TASK DESCRIPTION
Only the lines from the one containing "Locate an element" through the end of the records should be retyped, exactly and including both ends; pictures stay out.

GIVEN DATA

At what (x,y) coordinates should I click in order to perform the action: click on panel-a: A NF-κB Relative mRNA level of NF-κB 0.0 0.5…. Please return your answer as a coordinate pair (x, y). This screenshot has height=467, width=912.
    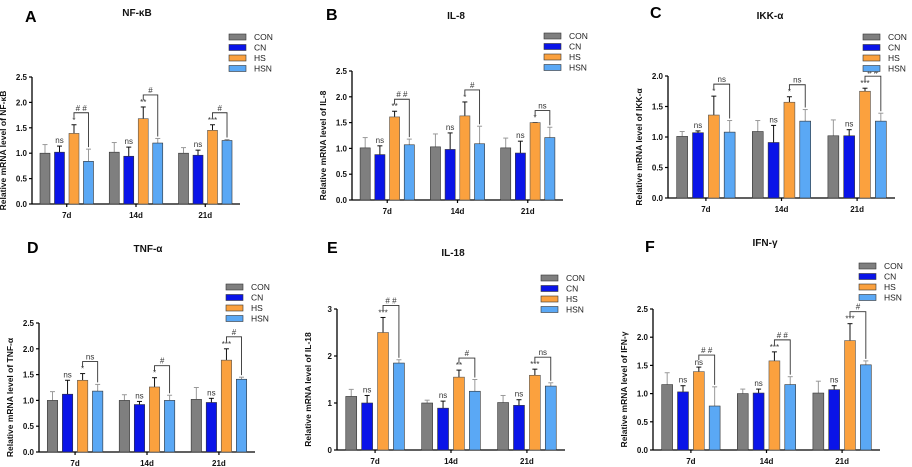
    Looking at the image, I should click on (136, 114).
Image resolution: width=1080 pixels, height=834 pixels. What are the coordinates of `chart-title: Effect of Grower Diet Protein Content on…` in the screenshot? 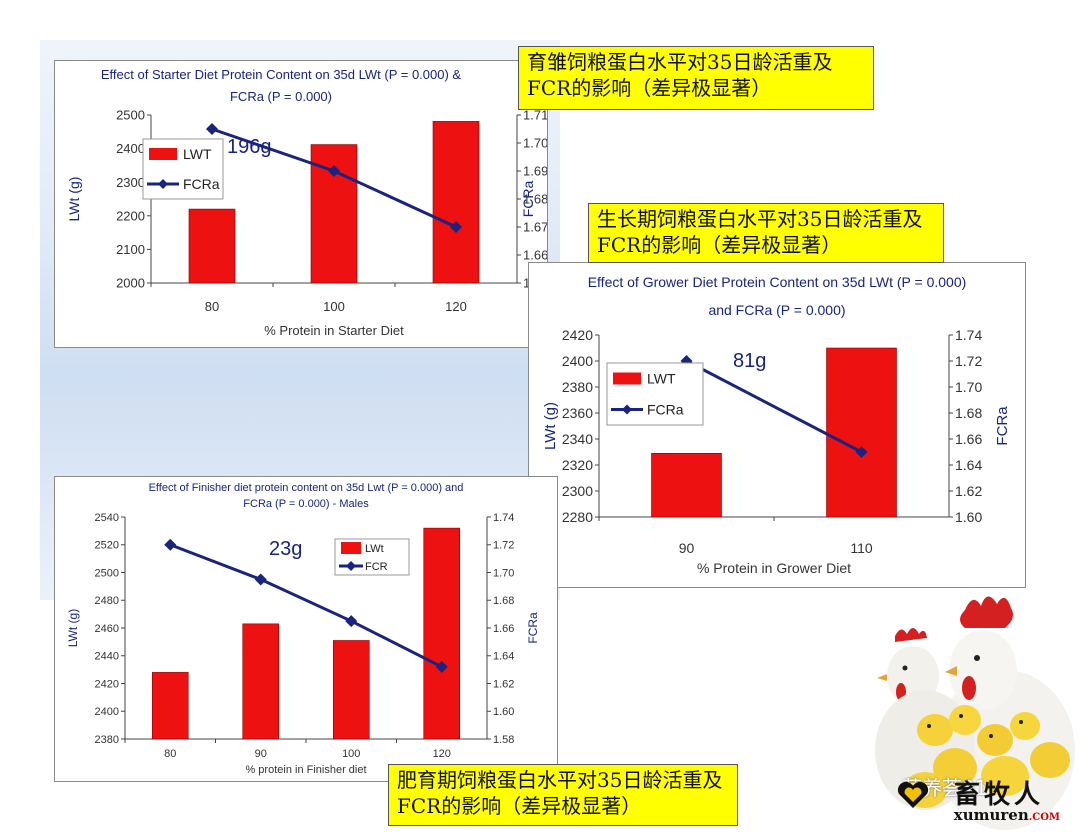 It's located at (778, 282).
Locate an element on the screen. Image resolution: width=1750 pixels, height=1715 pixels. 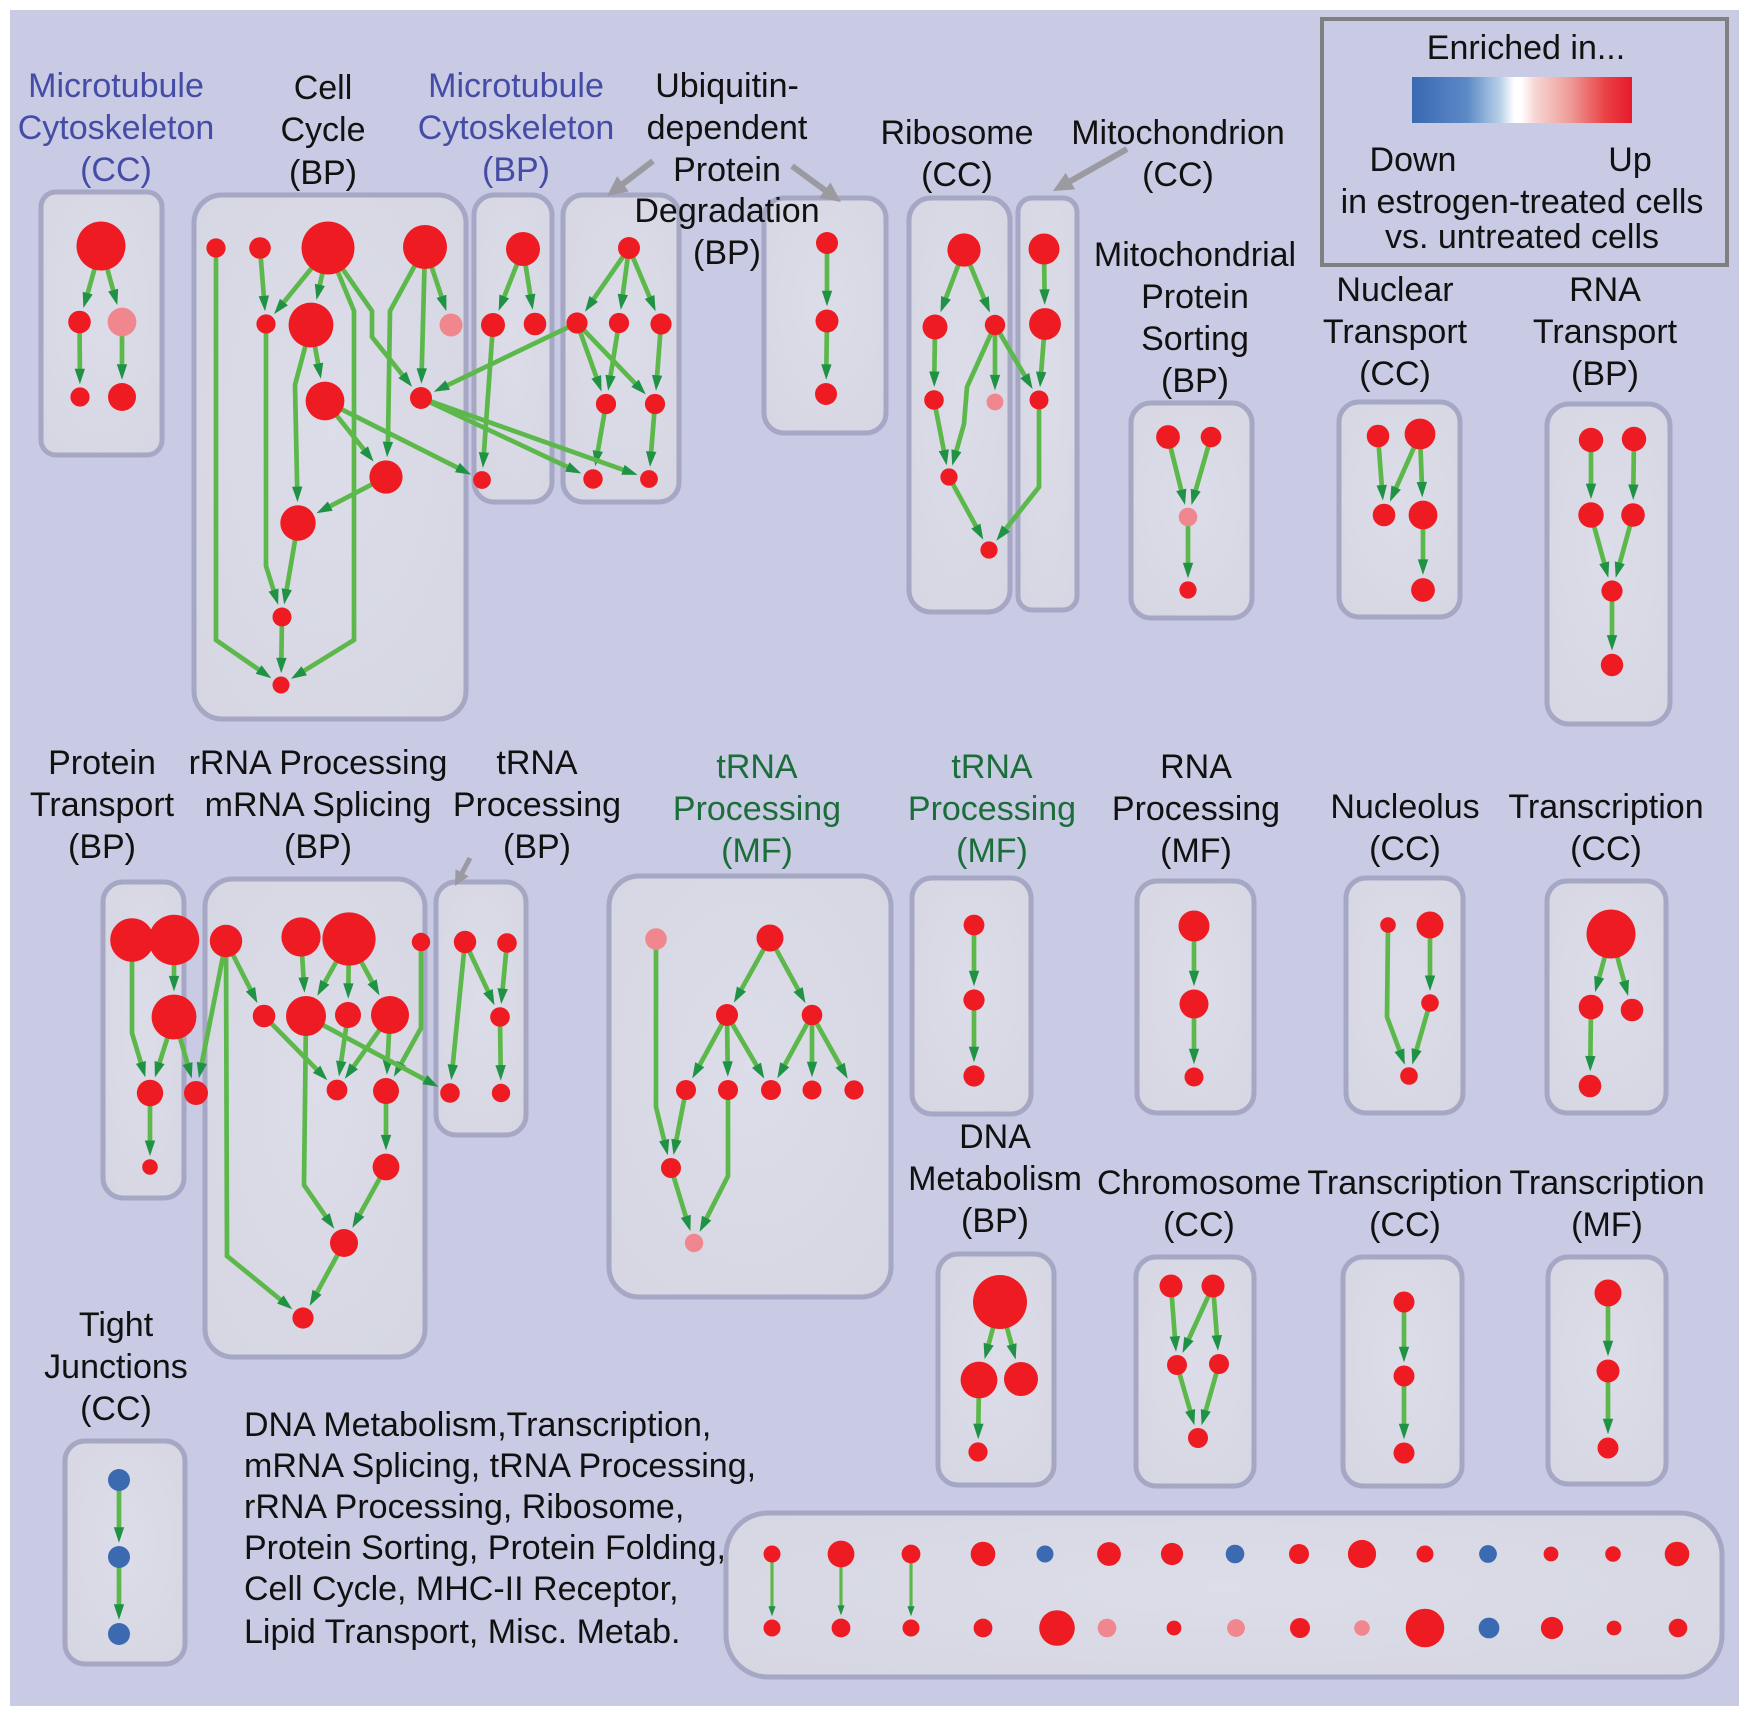
svg-text:Protein Sorting, Protein Foldi: Protein Sorting, Protein Folding, is located at coordinates (485, 1548).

RESPONSE
Locate an element on the screen. Image resolution: width=1750 pixels, height=1715 pixels. 
svg-text:Protein Sorting, Protein Foldi: Protein Sorting, Protein Folding, is located at coordinates (485, 1548).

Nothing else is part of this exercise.